Brit and Finn may never have met in person, but they played a game of cat and mouse during Finn’s pirating years. She only grudgingly respects Finn, whereas he is open in his admiration for her strategies and tenaciousness from the beginning. Brit may appear hard at the beginning of the novel, but slowly we get to know what events shaped her while at the same time we see her struggle for fairness and open-mindedness towards her new crew and her new second-in-command. Brit and Finn’s surprise is huge when they meet, because each feels an immediate, wild attraction to the other. For Brit, this is the beginning of a nightmare.

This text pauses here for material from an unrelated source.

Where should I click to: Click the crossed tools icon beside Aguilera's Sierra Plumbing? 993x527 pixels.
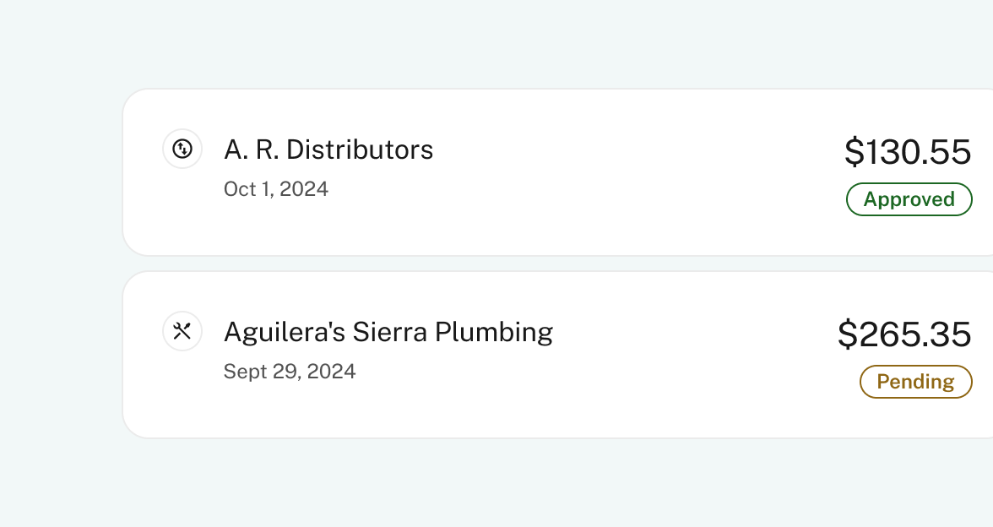[x=182, y=331]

At first, she sees a strong resemblance to her dead husband in Finn, which completely throws her. Then she recognizes the resemblance as merely superficial, making the attraction she feels even harder to account for. The romance begins with sexual attraction and centers on sex at first, with other feelings only following some time later. I enjoyed the love scenes, because they were both steamy and expressive of the characters’ emotions.

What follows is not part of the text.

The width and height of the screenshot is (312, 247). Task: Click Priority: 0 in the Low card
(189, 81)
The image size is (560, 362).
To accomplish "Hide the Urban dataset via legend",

Finn is fairly unique among romance heroes: In spite of many wounds in the past and in spite of the fact that thus far he has never been able to choose his own fate, he is at peace with himself. Yes, he was press-ganged by a terrible regime and has done his share of bloody deeds, and yes, he and his crew are about to starve now that the regime has crashed. But he tries to live by his own code of honor as well as he can, taking responsibility for his crew, and he refuses to torture himself about what he cannot change. What a refreshing attitude! As a result, he can be self-confident and patient and completely unfazed by Brit’s power of command. He does make mistakes, but he tries to understand what went wrong and do better next time. I adored him.
Although I hugely enjoyed both the characters (major and minor) and the atmosphere of the book, I felt a bit let down by the plotting. The book first centers on the way the ship works, then on Brit and Finn’s relationship. There is a slight action thread running throughout, but when it finally comes to the fore, it feels underdeveloped. In addition, for such an experienced officer, Brit takes a long time to smell a rat. The secondary relationship, which was very sweet and funny, was a delight, but it is too little developed if it is to culminate with this book, and too much has already happened if it is to be core of a sequel – which I actually hope, in spite of my reservations.
Although Moonstruck is not perfect, it is a very enjoyable read for all those who love space romance – the Star Trek variety, not so much the Farscape variety. Finn especially is a hugely appealing hero, who alone makes reading this novel worthwhile.